ZACHARY W. PETERSON, JACK H. HIEB of Richardson, Wyly, Wise, Sauck & Hieb, LLP, Aberdeen, South Dakota, Attorneys for defendants and appellees Grant County Board of Adjustment and its individual members.
JAMES S. SIMKO of Cadwell, Sanford, Deibert & Garry, LLP, Sioux Falls, South Dakota, Attorneys for defendant and appellee Teton, LLC.
GILBERTSON, Chief Justice. ZINTER, SEVERSON, WILBUR, and KERN, Justices, concur.
GILBERTSON, Chief Justice.
[¶1] Grant County Concerned Citizens (GCCC) and Timothy A. Tyler (Tyler) appeal the circuit court's affirmance of the Grant County Board of Adjustment's (the Board) decision to approve Teton LLC's application for a conditional use permit to construct a concentrated animal feeding operation (CAFO). GCCC asserts that Teton's proposed project violates the Zoning Ordinance for Grant County (the ZOGC) and that, consequently, the Board's decision was illegal. GCCC also appeals the circuit court's order striking Tyler's affidavit from the record. We affirm.
Facts and Procedural History
[¶2] On December 18, 2012, Teton filed an application with the Grant County zoning officer for a conditional use permit to construct and operate a Class A CAFO in Grant County. In the application, which was available for public review, Teton indicated that the CAFO would house 6,616 swine larger than 55 pounds (referred to as " finisher" swine in the ZOGC) and 1,200 swine smaller than 55 pounds (referred to as " nursery" swine in the ZOGC).
[¶3] The Board scheduled a hearing for January 14, 2013, to consider Teton's application.
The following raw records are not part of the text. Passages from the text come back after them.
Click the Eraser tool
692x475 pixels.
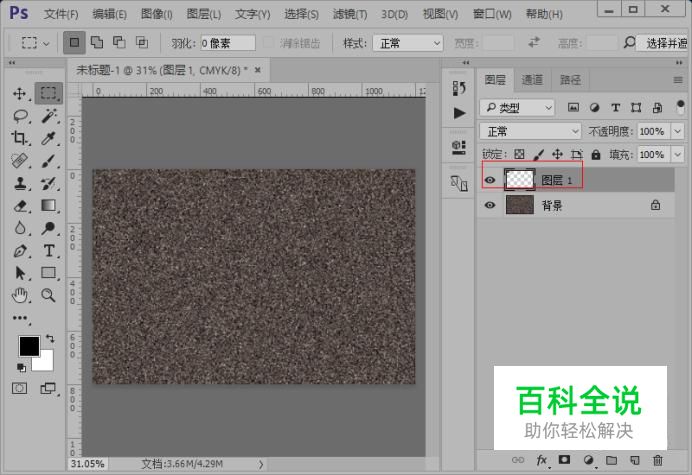[x=20, y=206]
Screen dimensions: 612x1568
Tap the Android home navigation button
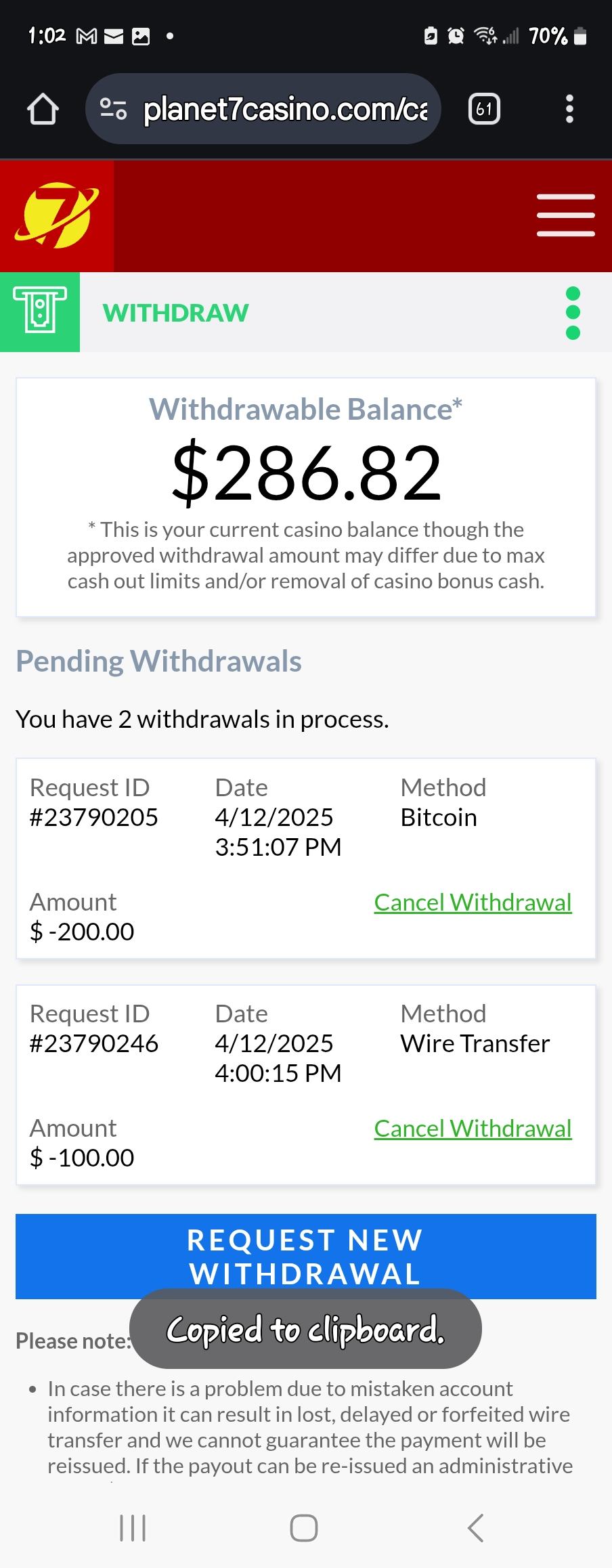(x=304, y=1527)
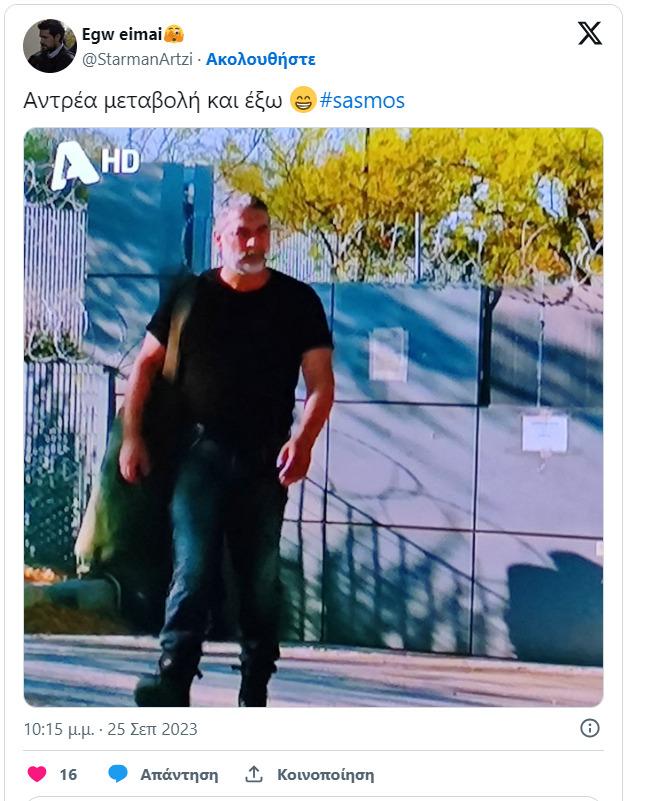Open the tweet info circle icon

pyautogui.click(x=590, y=728)
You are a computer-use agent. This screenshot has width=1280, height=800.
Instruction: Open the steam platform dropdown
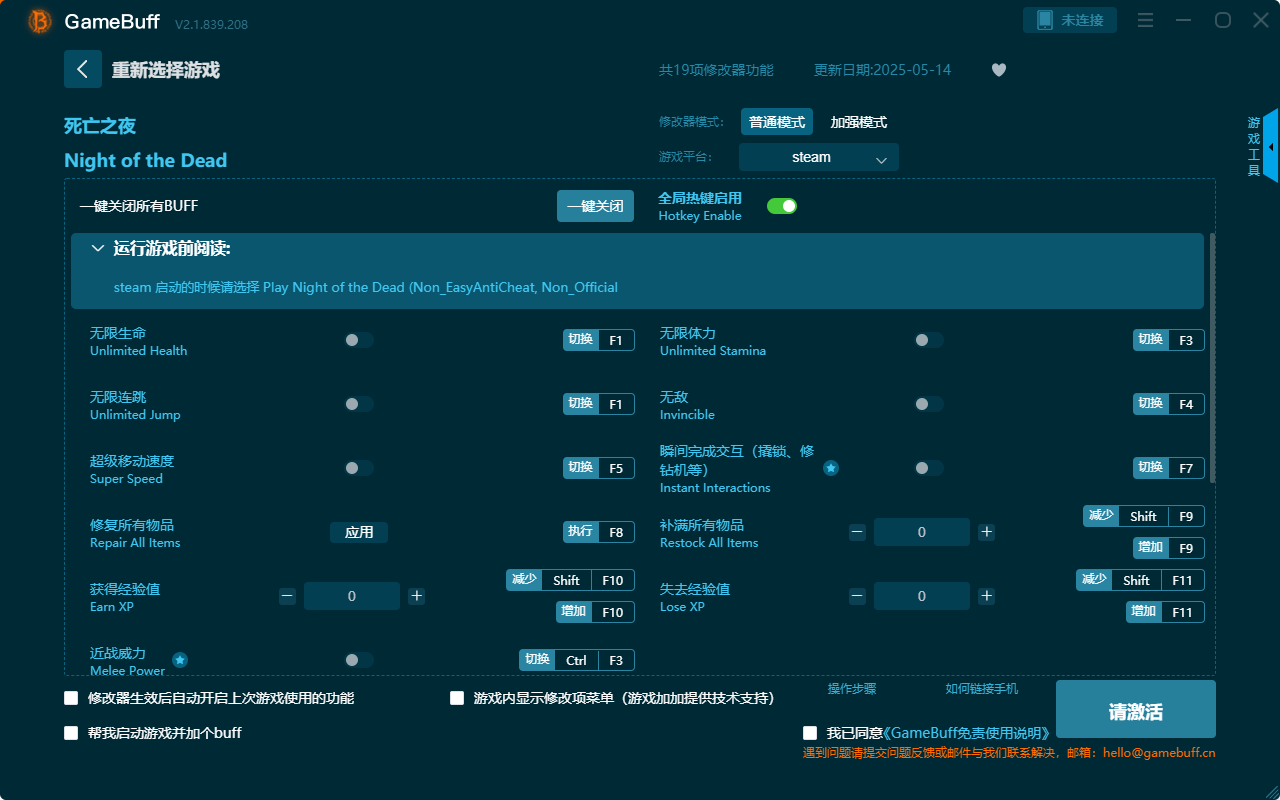818,157
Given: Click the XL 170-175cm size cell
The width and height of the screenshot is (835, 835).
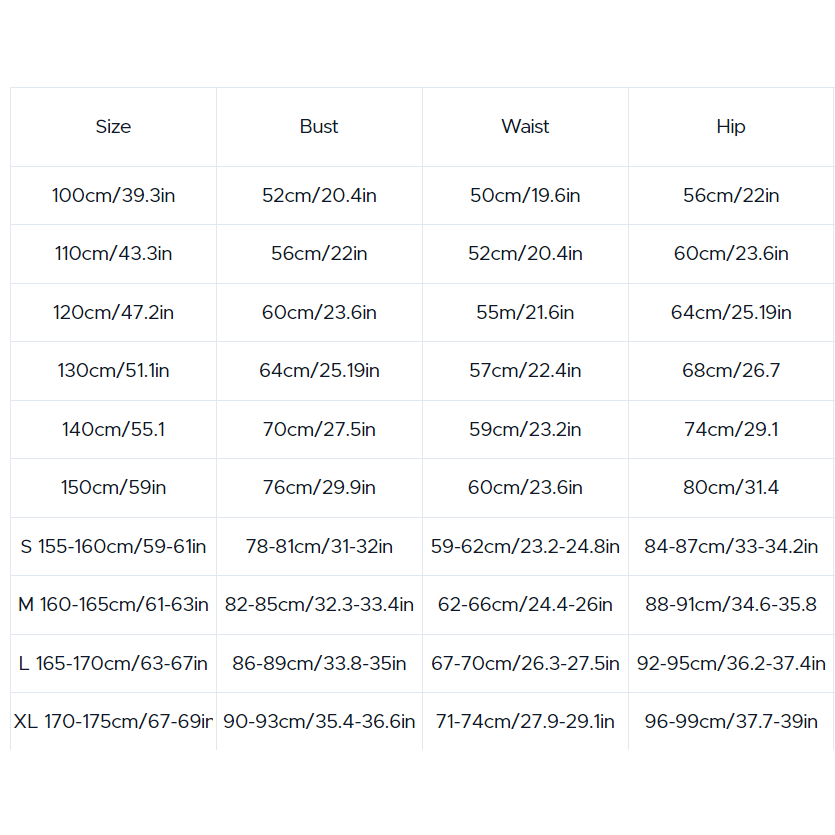Looking at the screenshot, I should coord(113,722).
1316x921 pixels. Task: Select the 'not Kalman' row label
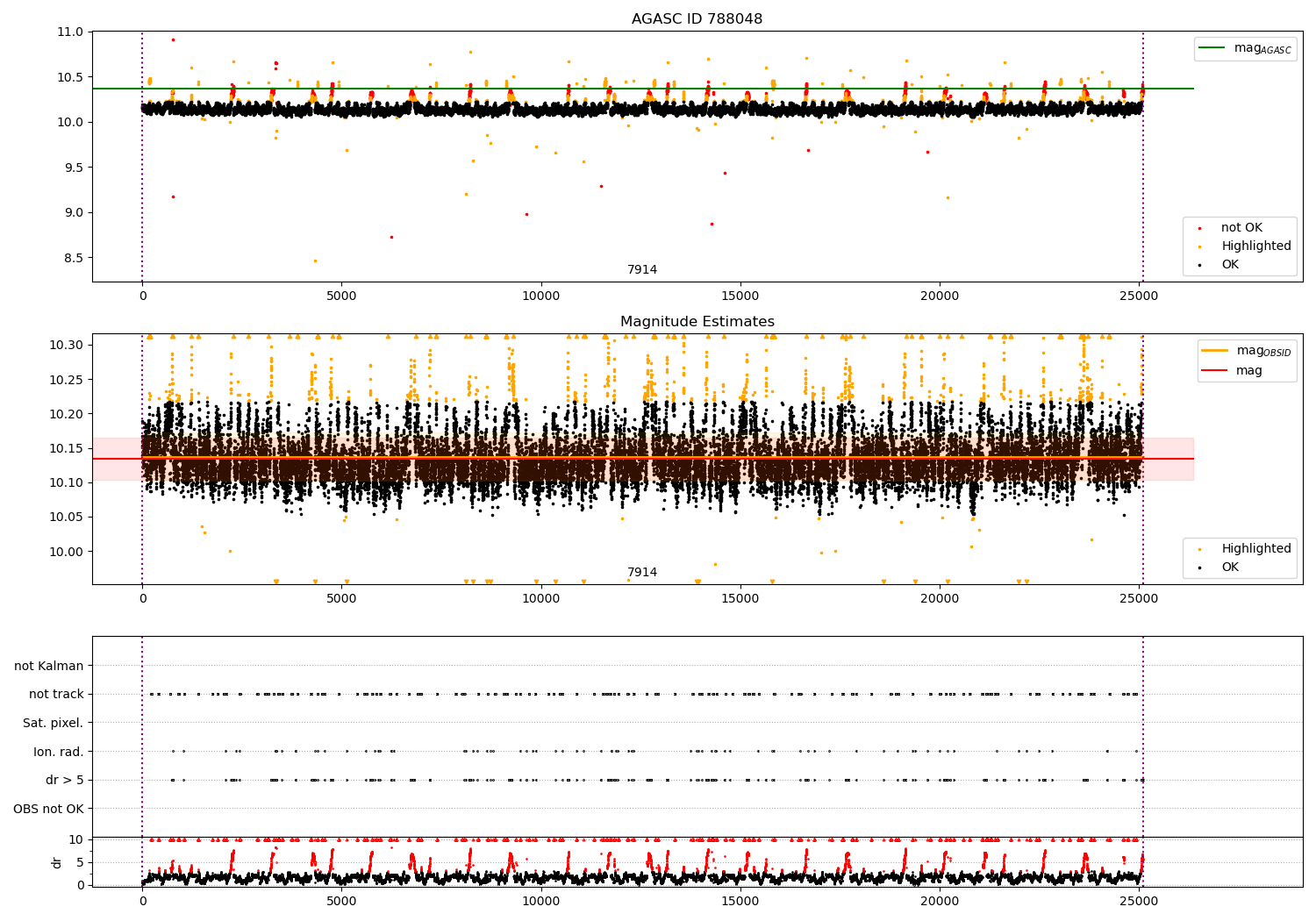[49, 666]
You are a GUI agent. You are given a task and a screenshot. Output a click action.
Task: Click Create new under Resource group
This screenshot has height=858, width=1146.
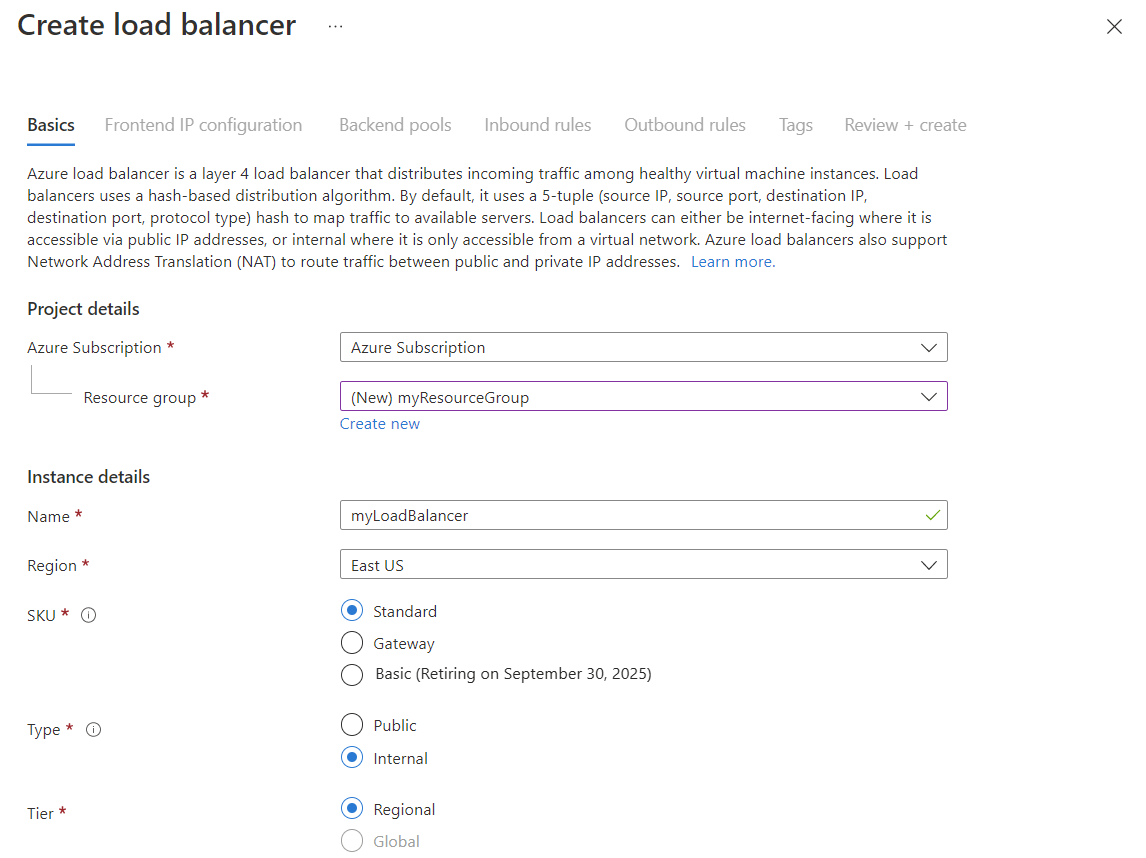(x=380, y=423)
In compliance with section 504(2) of the ZOGC, Grant County's zoning officer published notice of the hearing " once ten (10) days prior to the hearing in a paper of general circulation in the area affected." The published notice mistakenly reversed the number of finisher and nursery swine listed in the application, instead reporting the CAFO would house no more than 6,616 swine smaller than 55 pounds and 1,200 swine larger than 55 pounds. However, the published notice did indicate the correct number of total swine and that the CAFO was categorized as a Class A CAFO--the largest classification, consisting of 2,000 or more " animal units." 
[¶4] The scheduled hearing took place on January 14, 2013. The Board addressed the error in the published notice at the beginning of the hearing, but the record does not indicate that any concerns
were raised or objections noted at that time. Approximately 200 people attended the hearing. After Teton presented its information to the Board and answered questions from the Board's members, the Board opened the hearing to public comment. Every member of the public present who wished to comment--whether an opponent or a proponent--was allotted five minutes to speak. Although Teton anticipated using a road jointly maintained by Melrose and Big Stone Townships, it failed to directly notify Melrose Township of the hearing. Nevertheless, at least one individual who spoke at the hearing indicated the Township was aware of the hearing and had discussed the proposed CAFO.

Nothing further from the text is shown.